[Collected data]
——————

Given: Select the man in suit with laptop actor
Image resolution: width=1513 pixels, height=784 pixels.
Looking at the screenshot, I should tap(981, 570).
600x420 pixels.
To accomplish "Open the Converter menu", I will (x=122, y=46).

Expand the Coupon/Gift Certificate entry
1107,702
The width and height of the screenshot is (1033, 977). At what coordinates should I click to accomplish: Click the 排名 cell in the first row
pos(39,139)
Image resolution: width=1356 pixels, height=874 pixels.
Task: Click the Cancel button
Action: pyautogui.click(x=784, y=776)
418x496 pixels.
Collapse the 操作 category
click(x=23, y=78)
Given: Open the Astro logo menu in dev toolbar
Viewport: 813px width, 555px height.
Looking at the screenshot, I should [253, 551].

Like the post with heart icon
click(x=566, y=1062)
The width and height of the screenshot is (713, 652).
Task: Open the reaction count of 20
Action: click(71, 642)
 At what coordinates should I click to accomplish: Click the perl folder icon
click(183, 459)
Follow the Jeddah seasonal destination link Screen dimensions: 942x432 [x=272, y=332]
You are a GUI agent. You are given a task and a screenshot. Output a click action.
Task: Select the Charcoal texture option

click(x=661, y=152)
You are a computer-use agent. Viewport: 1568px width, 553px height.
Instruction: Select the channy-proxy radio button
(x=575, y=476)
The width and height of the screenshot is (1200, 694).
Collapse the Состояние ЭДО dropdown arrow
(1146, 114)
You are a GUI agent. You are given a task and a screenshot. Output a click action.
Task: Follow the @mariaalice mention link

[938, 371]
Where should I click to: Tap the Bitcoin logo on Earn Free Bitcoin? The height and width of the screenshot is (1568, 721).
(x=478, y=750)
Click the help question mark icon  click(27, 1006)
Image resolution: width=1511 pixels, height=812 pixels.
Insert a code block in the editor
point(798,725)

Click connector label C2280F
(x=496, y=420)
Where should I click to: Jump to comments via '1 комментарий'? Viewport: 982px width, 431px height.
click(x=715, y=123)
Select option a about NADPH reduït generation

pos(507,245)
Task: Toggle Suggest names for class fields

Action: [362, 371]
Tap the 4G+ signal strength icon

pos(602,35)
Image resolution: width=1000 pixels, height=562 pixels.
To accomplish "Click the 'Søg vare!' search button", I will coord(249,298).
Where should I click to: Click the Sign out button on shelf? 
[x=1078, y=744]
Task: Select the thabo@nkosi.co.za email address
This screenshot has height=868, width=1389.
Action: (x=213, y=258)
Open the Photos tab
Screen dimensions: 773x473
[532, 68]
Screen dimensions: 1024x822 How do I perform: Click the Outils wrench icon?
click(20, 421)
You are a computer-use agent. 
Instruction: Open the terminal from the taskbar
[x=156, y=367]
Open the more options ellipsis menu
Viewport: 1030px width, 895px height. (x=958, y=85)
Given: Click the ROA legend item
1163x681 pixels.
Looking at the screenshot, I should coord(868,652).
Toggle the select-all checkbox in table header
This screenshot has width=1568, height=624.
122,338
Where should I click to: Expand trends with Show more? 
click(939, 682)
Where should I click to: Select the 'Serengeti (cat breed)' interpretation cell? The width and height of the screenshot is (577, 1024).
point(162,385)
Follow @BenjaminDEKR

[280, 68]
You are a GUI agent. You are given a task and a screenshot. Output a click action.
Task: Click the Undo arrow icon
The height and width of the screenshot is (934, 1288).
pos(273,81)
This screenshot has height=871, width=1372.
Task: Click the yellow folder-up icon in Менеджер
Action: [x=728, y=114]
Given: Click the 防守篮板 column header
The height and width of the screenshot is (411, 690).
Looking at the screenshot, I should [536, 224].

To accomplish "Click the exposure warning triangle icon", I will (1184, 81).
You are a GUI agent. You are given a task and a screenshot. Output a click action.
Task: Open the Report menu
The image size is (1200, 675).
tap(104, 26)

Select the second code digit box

——————

_WHAT TO DO_: Each line from the one with "The height and width of the screenshot is (934, 1288)." through the last line of the records above must be retyped exactly, and no other line may be given.

_EXERCISE RESULT_:
The height and width of the screenshot is (934, 1288).
pos(273,81)
This screenshot has height=871, width=1372.
Task: Click the yellow folder-up icon in Менеджер
Action: [x=728, y=114]
Given: Click the 防守篮板 column header
The height and width of the screenshot is (411, 690).
Looking at the screenshot, I should [536, 224].

To accomplish "Click the exposure warning triangle icon", I will (1184, 81).
You are a GUI agent. You are given a task and a screenshot. Output a click action.
Task: Open the Report menu
The image size is (1200, 675).
tap(104, 26)

Select the second code digit box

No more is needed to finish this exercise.